Boost::bind can be used to either pre-define a set of function parameters or as in this case, to convert a member function to a boost_function. Here is an excellent code example, that shows my point:


#include <boost/shared_ptr.hpp>
#include <boost/weak_ptr.hpp>
#include <boost/smart_ptr/make_shared.hpp>
#include <boost/bind.hpp>
#include <boost/function.hpp>

#include <iostream>

struct X
{
    int foo() const
    {
        return 42;
    }
    virtual ~X() {
        std::cout << "I'm stepping out here\n";
    }
};

int weak_call(int (X::*ptmf)() const, boost::weak_ptr<X> const& wp)
{
    auto locked = wp.lock();
    if (!locked)
        throw boost::bad_weak_ptr();

    return ((*locked).*ptmf)();
}

int main()
{
    boost::function<int()> bound_foo;

    {
        auto x = boost::make_shared<X>();
        bound_foo = boost::bind(weak_call, &X::foo, boost::weak_ptr<X>(x));

        std::cout << "Bound foo returns: " << bound_foo() << "\n";
    }

    std::cout << "Bound foo returns: " << bound_foo() << "\n";
}

The important part is boost::bind(weak_call, &X::foo, …[35] As you can see, you bind the boost_function -bound_foo-  to your local object’s -X- function -foo-. What happens next is. that control leaves the local scope and X gets destructed [38]. But we still have a pointer that enables us to call the, now deallocated, function foo [40]. The good thing about the weak pointer is, that you can explicitly ask about its validity.

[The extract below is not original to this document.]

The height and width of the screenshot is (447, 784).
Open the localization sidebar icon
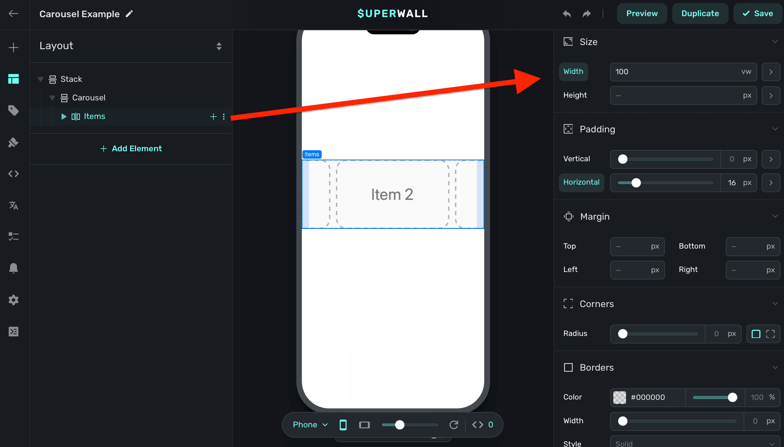pos(13,205)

As of the second bound_foo call,  the handling bound to wp.lock() throws an exception because calling X.foo no longer is valid [22-24]. Should one use simple C style pointers, or native boost::functions, such a check will not be performed and an invalid function will be called. I will leave the consequences to your imagination. It will probably include some weekend overtime.

Of course in this sandbox environment, it is easy to spot the misuse. But imagine that you have your function_pointer as a member variable that gets copied along with all the other stuff that your copy constructor handles. Or that you have a weird form of a template pattern and the child stores pointers to its parents methods. You might as well pass the function to another process. Spotting the bug in these cases, can make your head spin.

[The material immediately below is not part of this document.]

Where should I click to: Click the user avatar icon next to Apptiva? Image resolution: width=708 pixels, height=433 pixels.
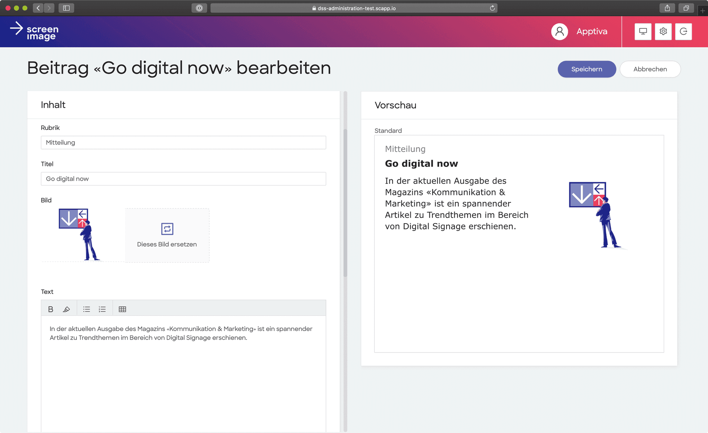[559, 31]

I am not saying that binding functions to local members should be avoided. Sometimes there might be no other choice. But commit this example to memory and think about the consequences the next time you see such a use case. Correct use of object oriented design and polymorphism will reduce your needs for binding member functions.

Just because C++ enables you to do something, does not mean that you should!